Text section ->
--- Start ---
I agree with the measures I hope they address companies doing it too as it could be a loophole.

We were thinking about a move to Spain soon and in years to come possibly renting out the home we buy and live in South America to be closer to family.

I imagine in this case , as a non EU resident despite being an EU citizen the tax would apply.

[–] [email protected] 8 points 1 month ago

I'd guess so, and that makes sense to limit the people wealthy enough to buy property and not live in Spain

Not saying you're a rich landlord

[–] [email protected] 5 points 1 month ago (3 children)

At some point you wonder, why not just prevent them from owning homes if they're not citizens? Kick em out and tell them to come back when they're EU citizens, problem solved.

[–] [email protected] 13 points 1 month ago (1 children)

At some point you wonder, why not just prevent them from owning homes if they're not citizens?

Money. Foreign investment also appreciates the value of domestic property owners as well. Aka fuck you I got mine syndrome.

[–] [email protected] 0 points 1 month ago (2 children)
--- End ---
The exercise ->
Please answer these from the thread on buying property in Spain:
(a) Which country was the first commenter thinking of moving to soon?
(b) Where might that commenter live in years to come to be closer to family?
(c) What one-word reason does a reply give for not preventing non-citizens from owning homes?

Entries ->
--- Start ---
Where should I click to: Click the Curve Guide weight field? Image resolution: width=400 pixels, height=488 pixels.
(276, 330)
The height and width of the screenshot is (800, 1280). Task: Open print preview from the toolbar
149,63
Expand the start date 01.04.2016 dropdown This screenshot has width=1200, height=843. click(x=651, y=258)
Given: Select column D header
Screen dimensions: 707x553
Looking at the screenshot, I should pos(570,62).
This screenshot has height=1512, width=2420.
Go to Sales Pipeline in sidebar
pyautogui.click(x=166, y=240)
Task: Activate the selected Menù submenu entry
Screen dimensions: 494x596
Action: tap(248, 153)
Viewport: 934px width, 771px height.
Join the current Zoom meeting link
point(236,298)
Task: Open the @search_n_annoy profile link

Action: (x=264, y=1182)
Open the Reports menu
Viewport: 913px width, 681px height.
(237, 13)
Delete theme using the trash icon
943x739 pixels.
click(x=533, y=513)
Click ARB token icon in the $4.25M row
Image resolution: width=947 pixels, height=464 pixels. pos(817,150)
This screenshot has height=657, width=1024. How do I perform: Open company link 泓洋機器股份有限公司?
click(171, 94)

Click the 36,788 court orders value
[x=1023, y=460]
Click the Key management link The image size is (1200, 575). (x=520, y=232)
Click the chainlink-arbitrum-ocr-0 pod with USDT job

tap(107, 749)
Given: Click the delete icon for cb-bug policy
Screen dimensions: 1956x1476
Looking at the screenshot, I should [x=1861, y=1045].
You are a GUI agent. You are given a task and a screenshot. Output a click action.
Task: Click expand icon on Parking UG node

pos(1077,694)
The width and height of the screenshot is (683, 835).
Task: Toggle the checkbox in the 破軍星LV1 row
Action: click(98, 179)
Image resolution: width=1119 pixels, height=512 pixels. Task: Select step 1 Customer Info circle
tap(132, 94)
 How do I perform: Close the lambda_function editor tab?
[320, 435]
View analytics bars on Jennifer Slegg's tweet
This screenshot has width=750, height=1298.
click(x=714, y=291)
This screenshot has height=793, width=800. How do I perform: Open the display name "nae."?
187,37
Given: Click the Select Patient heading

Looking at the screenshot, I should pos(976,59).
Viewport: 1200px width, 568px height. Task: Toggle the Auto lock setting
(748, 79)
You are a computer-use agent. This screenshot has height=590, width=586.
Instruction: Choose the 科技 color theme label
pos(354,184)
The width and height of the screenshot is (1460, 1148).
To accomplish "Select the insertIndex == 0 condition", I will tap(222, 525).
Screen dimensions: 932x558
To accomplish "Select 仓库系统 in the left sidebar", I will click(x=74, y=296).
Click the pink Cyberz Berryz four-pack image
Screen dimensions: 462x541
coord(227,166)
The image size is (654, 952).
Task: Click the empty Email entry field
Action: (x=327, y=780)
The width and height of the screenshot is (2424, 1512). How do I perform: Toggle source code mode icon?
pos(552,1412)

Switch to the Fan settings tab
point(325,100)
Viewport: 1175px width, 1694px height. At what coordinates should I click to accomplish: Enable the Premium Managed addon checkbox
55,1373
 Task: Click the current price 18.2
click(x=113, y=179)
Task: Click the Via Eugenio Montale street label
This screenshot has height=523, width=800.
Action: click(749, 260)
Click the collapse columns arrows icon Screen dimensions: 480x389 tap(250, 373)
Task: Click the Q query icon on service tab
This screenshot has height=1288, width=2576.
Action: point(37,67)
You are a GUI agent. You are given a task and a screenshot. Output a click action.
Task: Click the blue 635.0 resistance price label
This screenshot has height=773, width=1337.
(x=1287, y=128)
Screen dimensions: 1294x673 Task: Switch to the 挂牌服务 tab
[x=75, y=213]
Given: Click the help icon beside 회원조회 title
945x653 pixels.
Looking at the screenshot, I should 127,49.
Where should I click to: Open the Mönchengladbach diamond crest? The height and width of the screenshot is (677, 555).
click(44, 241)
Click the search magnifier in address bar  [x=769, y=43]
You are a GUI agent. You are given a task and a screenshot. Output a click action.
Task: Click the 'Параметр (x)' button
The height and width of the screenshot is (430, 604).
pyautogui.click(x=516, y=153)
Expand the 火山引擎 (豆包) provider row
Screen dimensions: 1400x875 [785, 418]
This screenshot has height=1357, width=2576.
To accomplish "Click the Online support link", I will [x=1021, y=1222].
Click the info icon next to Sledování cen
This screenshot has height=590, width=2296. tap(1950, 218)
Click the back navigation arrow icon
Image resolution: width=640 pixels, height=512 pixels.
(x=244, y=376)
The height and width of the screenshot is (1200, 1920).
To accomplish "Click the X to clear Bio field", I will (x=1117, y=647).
--- End ---
The response ->
(a) Spain
(b) South America
(c) Money